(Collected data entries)
"""

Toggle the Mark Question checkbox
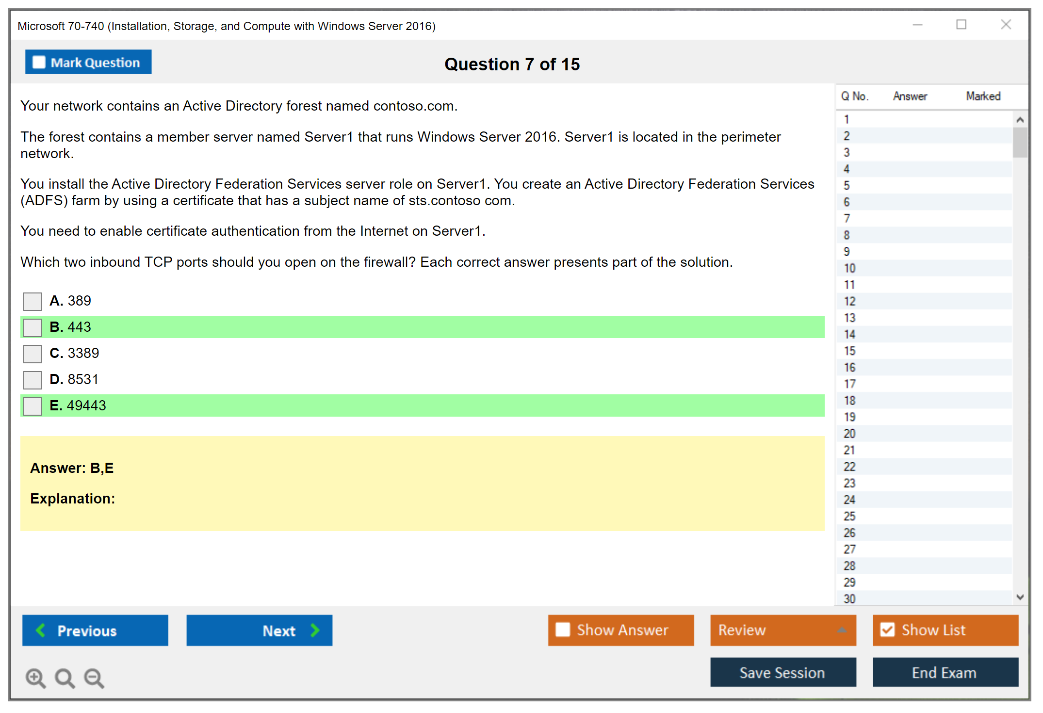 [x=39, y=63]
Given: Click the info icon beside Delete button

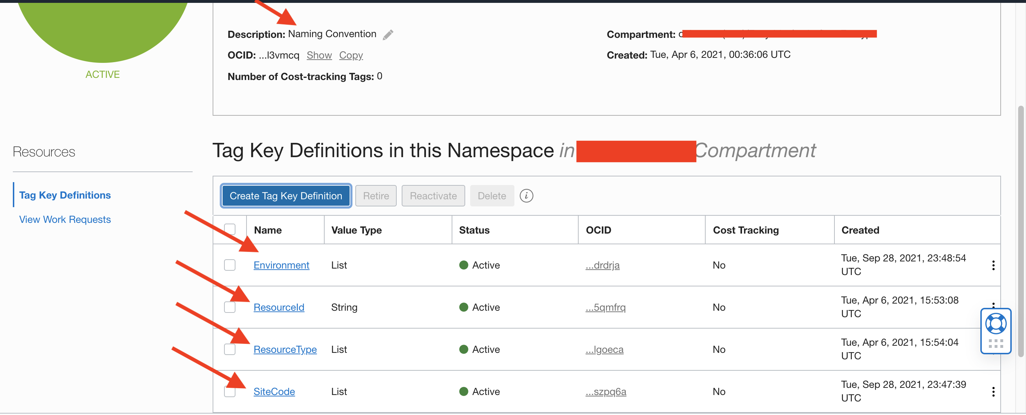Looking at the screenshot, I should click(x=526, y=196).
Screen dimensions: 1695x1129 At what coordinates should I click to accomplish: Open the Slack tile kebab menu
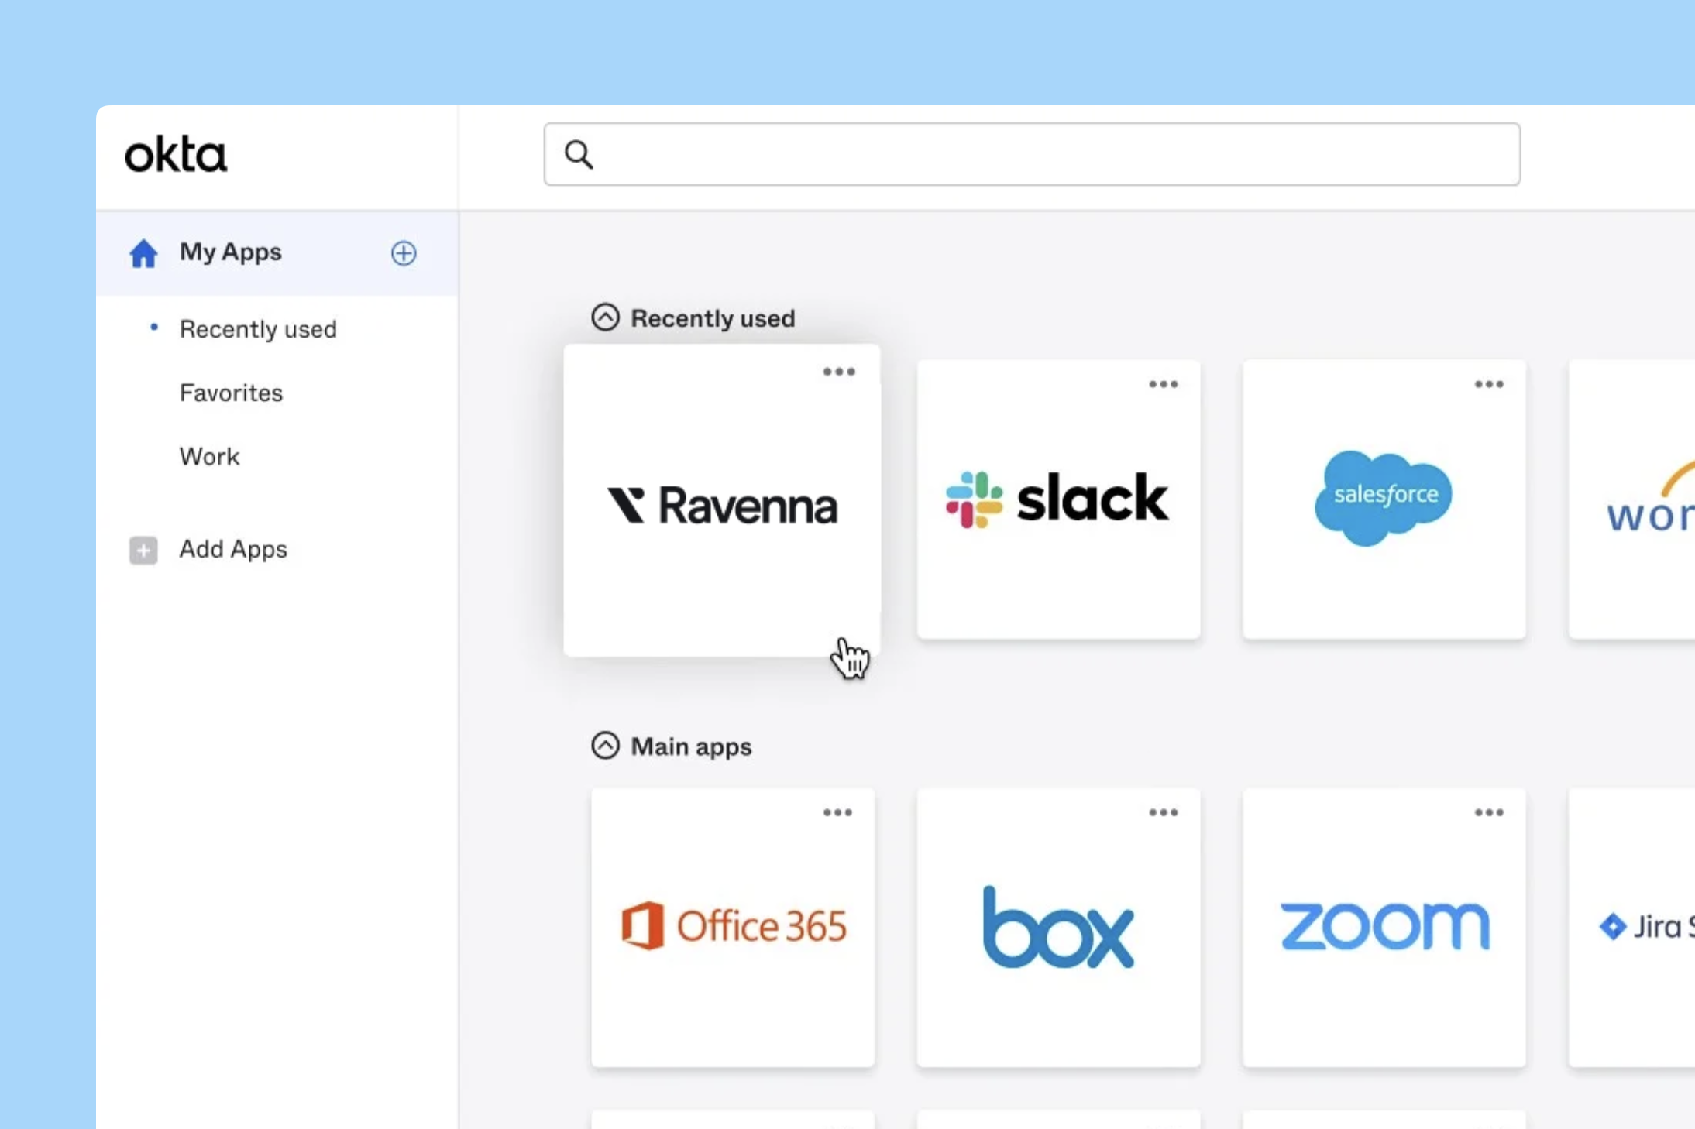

"""

**WORK REQUEST:** Give the entries again without a single change, but with no pictures.

**TASK OUTPUT:**
Toggle the Mark Question checkbox
 [x=39, y=63]
Given: Click the info icon beside Delete button

Looking at the screenshot, I should click(x=526, y=196).
Screen dimensions: 1695x1129 At what coordinates should I click to accomplish: Open the Slack tile kebab menu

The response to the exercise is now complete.